→ **Consignes**
Transcrivez mot pour mot le passage de l'article sur la finance durable qui va de «Au sein de l’Union» à «de se développer.».

→ **Document source**
-- -- --
(Illustration: Marielle Voisin)

  (Illustration: Marielle Voisin)

L’industrie des fonds se transforme et entend davantage peser dans la transition vers un monde plus durable. Comment? En allouant ses ressources financières aux projets qui soutiennent les Objectifs de développement durable des Nations unies, ou encore en demandant aux sociétés investies de s’engager autour de thématiques bien définies. Agissant de la sorte, la gestion collective se positionne comme un rouage-clé du changement. 

#Mobiliser

Au sein de l’Union européenne, la finance est envisagée comme un élément-clé de la transition environnementale et sociale souhaitée par les dirigeants. «En la matière, l’Union européenne fait preuve d’une très forte ambition, commente Nathaële Rebondy, head of sustainability Europe au sein de Schroders. À ce titre, elle a mobilisé les acteurs de l’industrie des fonds, dont nous faisons partie, afin de mobiliser l’épargne disponible et d’orienter les flux financiers vers les activités durables, les acteurs qui contribuent à cette transition.» Relever les défis climatiques, et plus largement répondre aux 17 Objectifs de développement durable définis au niveau des Nations Unies, implique de mobiliser des moyens conséquents pour permettre à de nouvelles activités vertueuses d’émerger et de se développer.

La transition, en effet, ne pourra pas s’appuyer sur les seuls pouvoirs publics. «Ces derniers mois, et notamment durant la période de crise, on a assisté à une croissance très soutenue des capitaux épargnés. L’épargne mondiale en actifs financiers des particuliers a en effet dépassé la barre symbolique des 200.000 milliards d’euros, explique , membre de la direction et responsable pays pour Société Générale Securities Services. Un des enjeux, pour l’industrie des fonds, est d’aider à capter ces actifs, en répondant à une clientèle qui a à cœur de donner du sens à son épargne à travers ses investis­sements, et de les mettre au service d’objectifs vertueux.»

#Allouer

 C’est la réglementation européenne, au premier chef, qui invite les acteurs de l’industrie des fonds à jouer ce rôle de catalyseur. Ces acteurs, pour beaucoup, appréhendent ces nouveaux défis avec enthousiasme, voyant des opportunités importantes liées à ces changements. «Dans ce contexte, c’est la recherche de progrès et de performance en matière sociale ou environnementale que nous devons aller chercher aux côtés des performances financières, poursuit Nathaële Rebondy. À ce titre, nous devons nous assurer que les investissements durables auxquels nous procédons répondent à la promesse faite aux investisseurs, tout en accompagnant la juste transition nécessaire de nombreuses entreprises. Nous devons donc pouvoir suivre les performances des sociétés investies en la matière.» 

Dans un monde où la gestion et l’allo­cation d’actifs tiennent compte des performances sociales et environnementales, il deviendra plus difficile pour des sociétés n’intégrant pas ces enjeux de se financer sur les marchés. Des sociétés polluantes ou peu regardantes en matière de respect des droits humains auront beaucoup de difficultés à accéder à de nouveaux moyens. «Toutefois, lorsque l’on parle de transition, tout n’est pas blanc ou noir. Notre rôle, dans ce contexte, sera d’accompagner la transition, en nous dotant des outils adaptés pour s’assurer d’une bonne allocation, vers des projets qui servent des objectifs définis clairement, commente Mathieu Maurier. Cela implique de développer une autre approche du métier et de repenser les portefeuilles, comme les processus d’investissement. Dans ce contexte, certains financements sont appelés à être stoppés, au profit, notamment, d’autres activités vertueuses et porteuses d’avenir.»
-- -- --
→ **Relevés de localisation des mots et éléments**

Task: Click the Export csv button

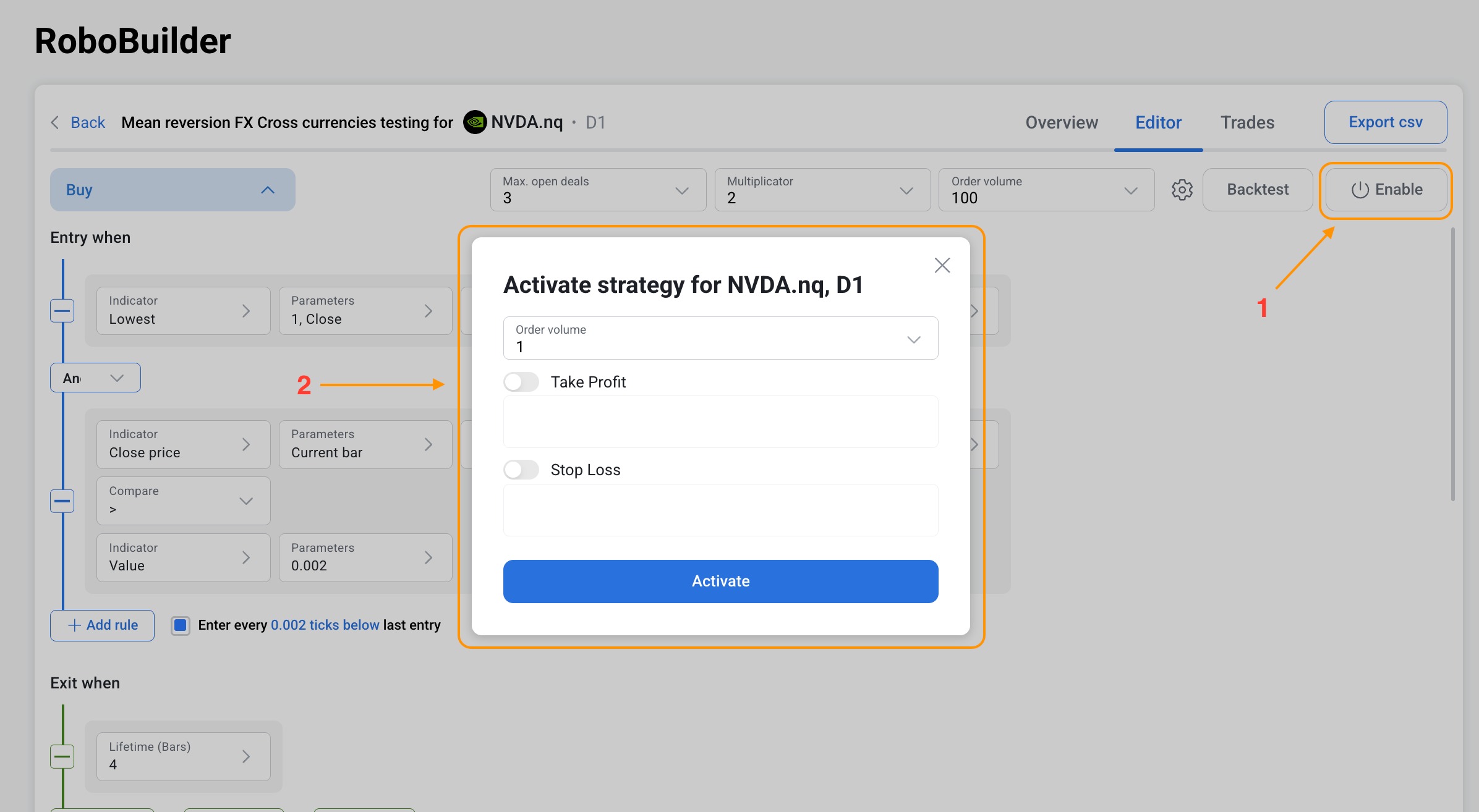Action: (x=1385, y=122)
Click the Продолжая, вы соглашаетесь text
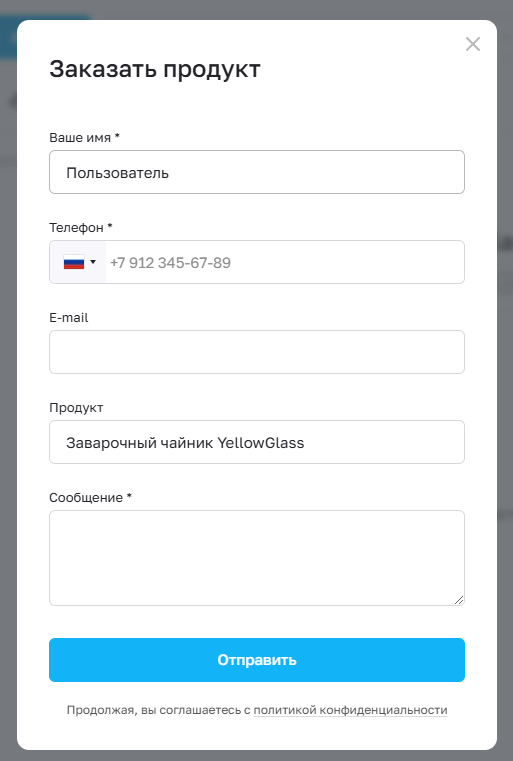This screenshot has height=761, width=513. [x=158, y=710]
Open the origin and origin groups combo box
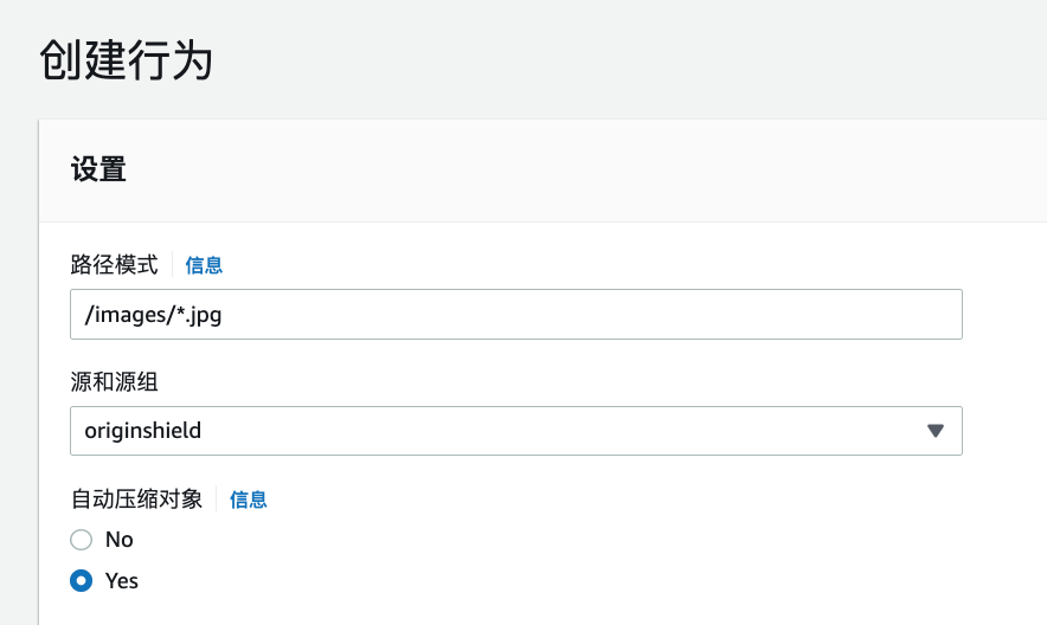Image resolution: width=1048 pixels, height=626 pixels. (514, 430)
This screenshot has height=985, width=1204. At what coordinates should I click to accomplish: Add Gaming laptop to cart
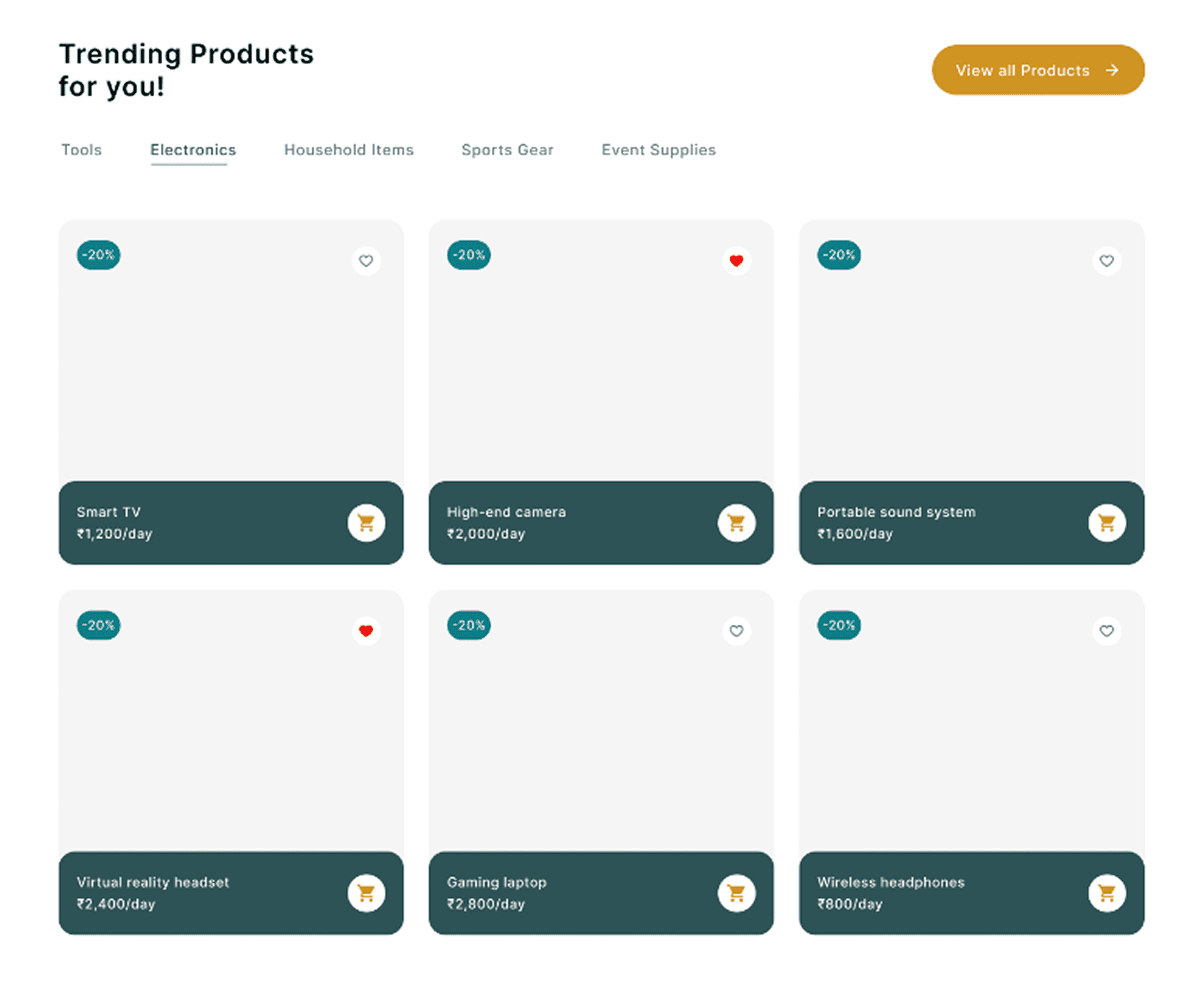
-- -- --
→ **Bonne réponse**
Au sein de l’Union européenne, la finance est envisagée comme un élément-clé de la transition environnementale et sociale souhaitée par les dirigeants. «En la matière, l’Union européenne fait preuve d’une très forte ambition, commente Nathaële Rebondy, head of sustainability Europe au sein de Schroders. À ce titre, elle a mobilisé les acteurs de l’industrie des fonds, dont nous faisons partie, afin de mobiliser l’épargne disponible et d’orienter les flux financiers vers les activités durables, les acteurs qui contribuent à cette transition.» Relever les défis climatiques, et plus largement répondre aux 17 Objectifs de développement durable définis au niveau des Nations Unies, implique de mobiliser des moyens conséquents pour permettre à de nouvelles activités vertueuses d’émerger et de se développer.